Há autores que depois de lidos não mais nos surpreende, estes são coerentes, possuem estilo próprio e, no limite, se tornam previsíveis. Outros há que não conseguem vencer o desafio do segundo livro, encabulam ante tamanha responsabilidade, sobretudo se alcançaram na estreia algum sucesso. Quero falar, no entanto, de Djaimilia Pereira de Almeida. Quando a li pela primeira vez logo percebi que tinha estilo, uma escrita fluente, inteligente, perspicaz, crítica e com dose medida de humor. Esse Cabelo: A tragicomédia de um cabelo crespo que cruza fronteiras (2017) é sem dúvida surpreendente. Nele a narradora Mila nasceu em Luanda, sua mãe é negra angolana e o pai branco português. Quando vai viver em Lisboa, seu cabelo de cachos indomáveis se torna protagonista de uma história tensionada pelo confronto de duas tradições, europeia e africana. Sem abrir mão de temas sobre racismo, feminismo, dominação colonial, afirmação identitária, Esse cabelo acrescenta, além de talento, um olhar próprio ao já desgastados (no meu entender) romance pós-colonial, narrativas identitárias e escritas de si.

Cheguei assim a seu segundo romance; Luanda, Lisboa, Paraíso (2019). Aqui a mestria da autora retoma o desigual diálogo entre dois mundos, revelando o quanto de um existe no outro e o tanto que persiste de fascínio e desencanto, cumplicidade e abandono, nostalgia e esquecimentos e, sobretudo, o quanto de humanidade resiste naqueles que se dispõem ao diálogo.
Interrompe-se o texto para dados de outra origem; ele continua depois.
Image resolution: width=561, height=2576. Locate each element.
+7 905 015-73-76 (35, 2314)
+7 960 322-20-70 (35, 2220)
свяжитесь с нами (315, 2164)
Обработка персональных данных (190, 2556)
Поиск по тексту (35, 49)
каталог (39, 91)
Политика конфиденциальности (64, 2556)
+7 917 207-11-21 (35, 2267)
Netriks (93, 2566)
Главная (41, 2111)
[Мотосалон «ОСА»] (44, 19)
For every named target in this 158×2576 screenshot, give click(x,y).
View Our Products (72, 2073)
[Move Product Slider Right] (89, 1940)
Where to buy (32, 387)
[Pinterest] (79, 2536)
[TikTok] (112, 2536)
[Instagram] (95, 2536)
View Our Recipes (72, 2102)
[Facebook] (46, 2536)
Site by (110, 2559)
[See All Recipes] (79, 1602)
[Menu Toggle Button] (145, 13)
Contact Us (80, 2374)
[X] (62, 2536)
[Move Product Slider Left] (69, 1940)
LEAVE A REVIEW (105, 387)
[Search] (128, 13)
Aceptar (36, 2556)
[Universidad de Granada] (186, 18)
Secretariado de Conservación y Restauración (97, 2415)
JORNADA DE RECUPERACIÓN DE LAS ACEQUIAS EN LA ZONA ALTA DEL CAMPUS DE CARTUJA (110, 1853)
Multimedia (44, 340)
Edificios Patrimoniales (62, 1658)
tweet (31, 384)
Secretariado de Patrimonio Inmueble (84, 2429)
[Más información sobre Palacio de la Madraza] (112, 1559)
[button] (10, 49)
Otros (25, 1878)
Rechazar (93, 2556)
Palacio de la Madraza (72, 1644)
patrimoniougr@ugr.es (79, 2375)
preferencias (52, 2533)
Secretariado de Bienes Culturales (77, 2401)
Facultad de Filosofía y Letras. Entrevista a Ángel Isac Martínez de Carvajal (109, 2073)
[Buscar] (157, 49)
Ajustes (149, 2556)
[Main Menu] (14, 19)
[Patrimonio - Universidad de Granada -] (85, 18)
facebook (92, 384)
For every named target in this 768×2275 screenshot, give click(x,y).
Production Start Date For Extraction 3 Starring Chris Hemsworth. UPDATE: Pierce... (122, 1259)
Neste belo livro a autora dá mostras de sua capacidade de compreensão do outro, suas contradições e até mesmo suas deformações, muitas delas consequentes de angústias, desesperos e pavores.
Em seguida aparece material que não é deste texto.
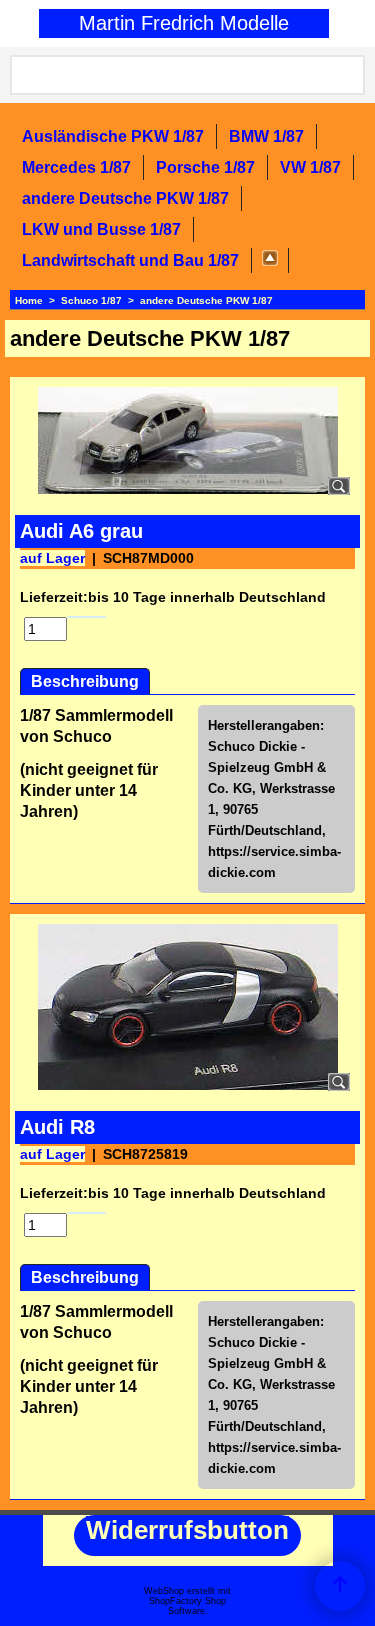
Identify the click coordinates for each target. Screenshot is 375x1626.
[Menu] (20, 25)
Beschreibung (85, 681)
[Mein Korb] (341, 23)
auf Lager (52, 558)
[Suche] (346, 75)
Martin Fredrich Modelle (184, 23)
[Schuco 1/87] (270, 260)
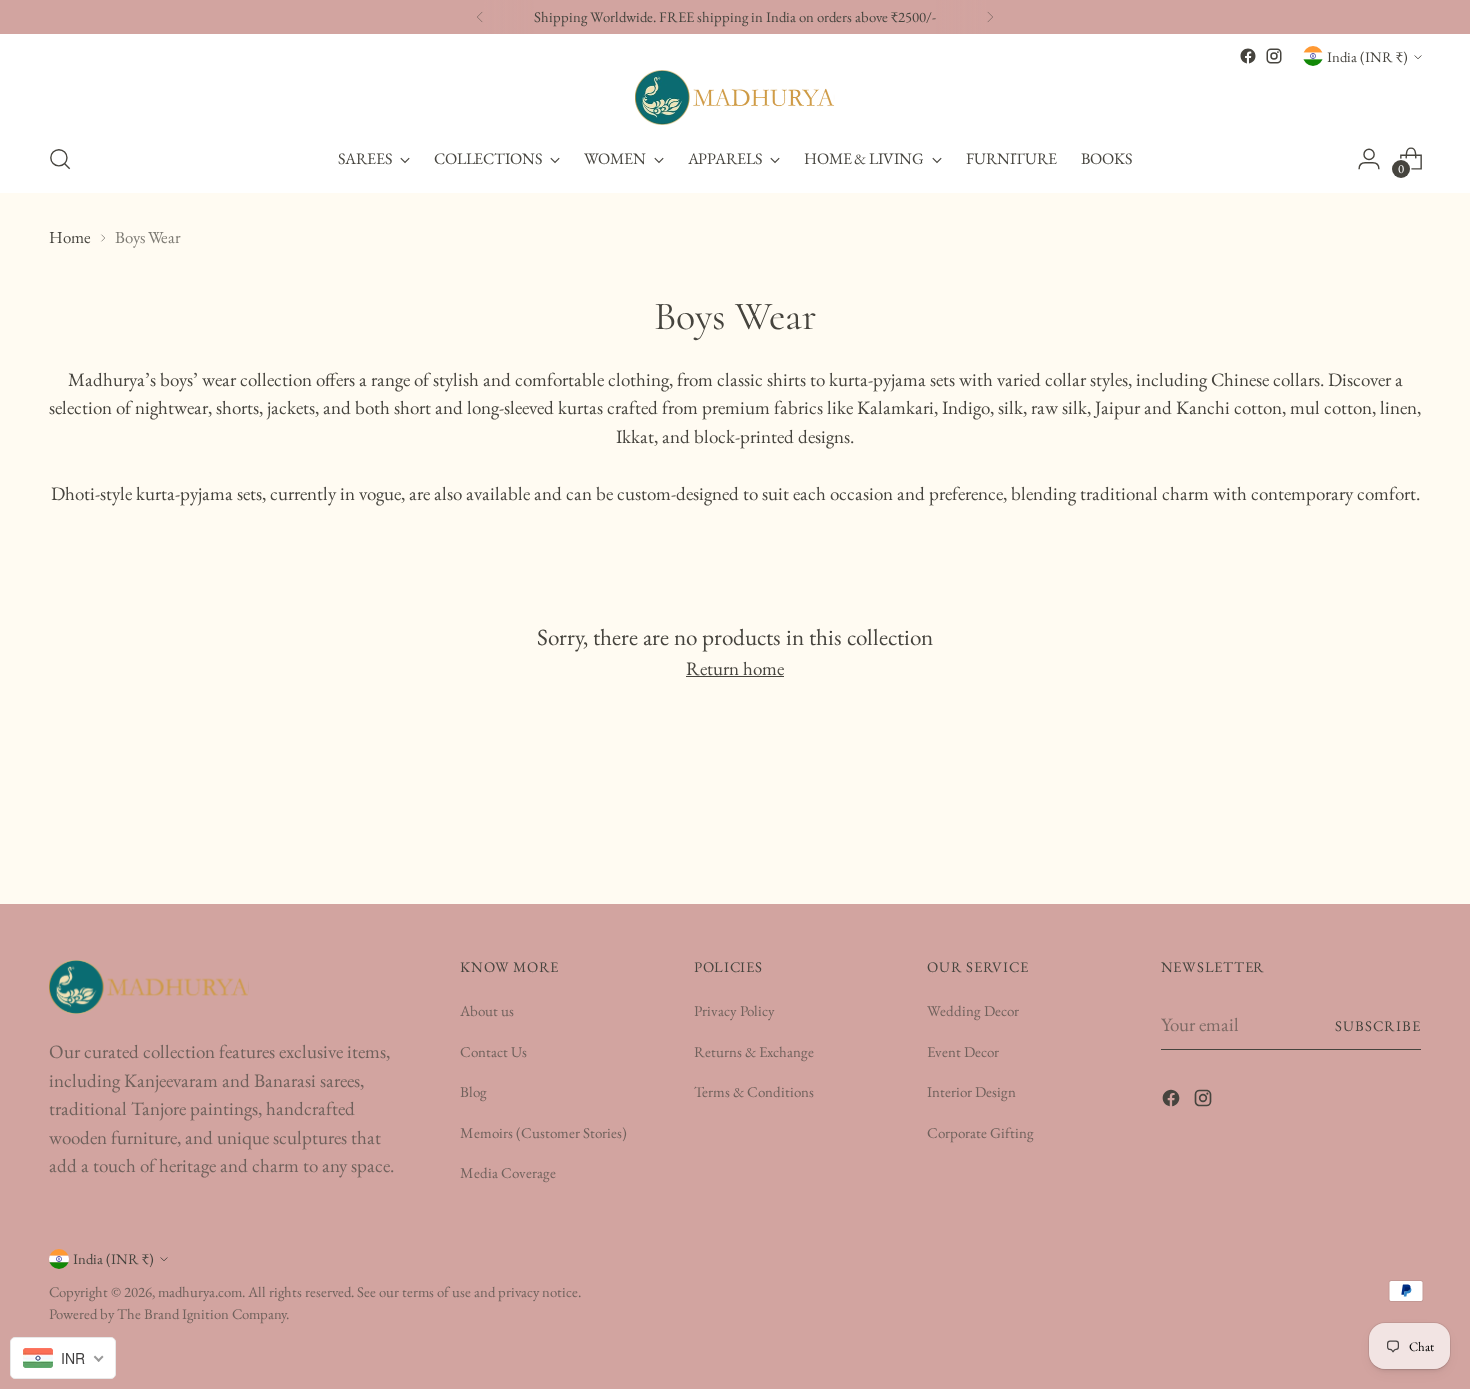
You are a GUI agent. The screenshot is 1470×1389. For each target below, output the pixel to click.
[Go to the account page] (1369, 159)
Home (70, 237)
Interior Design (971, 1091)
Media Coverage (508, 1172)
Em A visão das plantas (2021), no entanto, essa capacidade vai ser desafiada por um homem que carrega um passado de egoísmo, brutalidade, violência e desprezo. Celestino é seu nome, um mercador de escravos envelhecido que retorna à aldeia onde nasceu para cultivar um jardim no quintal da casa onde cresceu. Djaimilia Pereira de Almeida recorre a todo o seu arsenal poético e ao encantamento das palavras, para descobrir neste personagem uma humanidade soterrada por inúmeros cadáveres. Djaimilia parece amar tantos os seres de sua criação que é capaz de nos fazer tentar compreender um Celestino, alguém de tal forma infame que mesmo as flores que cultiva em seu jardim não seriam capazes de emprestar alguma dignidade a sua abominável existência. E afinal, o que é a literatura se não o esforço de compreender o outro: aqueles que amamos, os que desconhecemos e os que preferíamos que sequer existissem?